DDL Appoints Jennifer Riter as Vice President of Analytical Testing Services

DDL, a third-party testing lab, has appointed Jennifer Riter as Vice President of Analytical Testing to spearhead GMP testing and drug-device combination products consulting services. Riter will serve as DDL’s expert consultant guiding clients through primary closure system strategies and filling / sealing process while also developing new GMP lab capabilities including but not limited to USP 1207 deterministic Container Closure Integrity.

Riter brings nearly 30 years of leadership experience in analytical services, technical operations, and business strategy within the pharmaceutical and drug delivery industries. Most recently, she served as Vice President of Analytical and Development Services at Kindeva Drug Delivery, where she led global analytical and development organizations and helped expand the company’s analytical testing capabilities. Prior to Kindeva, she spent nearly three decades at West Pharmaceutical Services in senior leadership roles spanning analytical services, business operations, sales, and strategic growth. Throughout her career, she has built high-performing teams, launched new service offerings, and driven operational excellence in support of pharmaceutical customers worldwide.

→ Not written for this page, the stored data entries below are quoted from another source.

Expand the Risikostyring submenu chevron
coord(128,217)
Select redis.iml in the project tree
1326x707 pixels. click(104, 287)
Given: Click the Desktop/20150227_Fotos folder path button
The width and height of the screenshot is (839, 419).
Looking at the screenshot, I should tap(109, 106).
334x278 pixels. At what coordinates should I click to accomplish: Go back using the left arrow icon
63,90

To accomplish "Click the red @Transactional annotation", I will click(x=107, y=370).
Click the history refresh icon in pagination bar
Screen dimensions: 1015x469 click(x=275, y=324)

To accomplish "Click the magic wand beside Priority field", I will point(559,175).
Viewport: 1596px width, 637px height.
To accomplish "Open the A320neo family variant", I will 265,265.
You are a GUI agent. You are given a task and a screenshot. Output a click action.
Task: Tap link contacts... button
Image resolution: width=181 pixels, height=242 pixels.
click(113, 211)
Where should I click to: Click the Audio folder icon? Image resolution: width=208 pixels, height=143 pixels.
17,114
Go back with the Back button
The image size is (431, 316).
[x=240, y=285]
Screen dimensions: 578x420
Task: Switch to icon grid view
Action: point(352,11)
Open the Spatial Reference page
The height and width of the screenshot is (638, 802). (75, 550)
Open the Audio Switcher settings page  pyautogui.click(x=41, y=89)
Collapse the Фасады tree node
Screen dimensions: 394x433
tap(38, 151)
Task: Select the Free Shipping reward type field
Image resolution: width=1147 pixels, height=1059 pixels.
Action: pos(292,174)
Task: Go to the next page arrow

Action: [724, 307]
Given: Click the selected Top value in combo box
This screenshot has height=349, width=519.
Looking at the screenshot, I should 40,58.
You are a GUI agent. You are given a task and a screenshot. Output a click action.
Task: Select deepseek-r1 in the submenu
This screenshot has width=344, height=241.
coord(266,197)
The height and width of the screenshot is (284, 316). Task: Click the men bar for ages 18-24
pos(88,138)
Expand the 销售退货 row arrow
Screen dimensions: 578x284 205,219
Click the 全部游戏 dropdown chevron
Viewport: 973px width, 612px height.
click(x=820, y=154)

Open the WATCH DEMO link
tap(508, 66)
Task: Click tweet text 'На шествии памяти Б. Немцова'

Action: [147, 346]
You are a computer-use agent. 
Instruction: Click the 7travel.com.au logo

“Jennifer’s extensive experience leading analytical testing programs and supporting pharmaceutical innovation makes her an outstanding addition to DDL,” said John Koch, General Manager of DDL. “Her technical expertise, industry knowledge, and commitment to customer success will help us continue expanding our GMP testing capabilities and delivering exceptional service to our clients.”

DDL offers GMP testing services in its 10,600-sq.-ft. FDA-registered lab in Minnetonka, MN. The facility provides ICH stability studies, functional and mechanical performance testing, and simulated distribution testing for products such as auto-injectors, prefilled syringes, inhalers, and other drug-device combination products.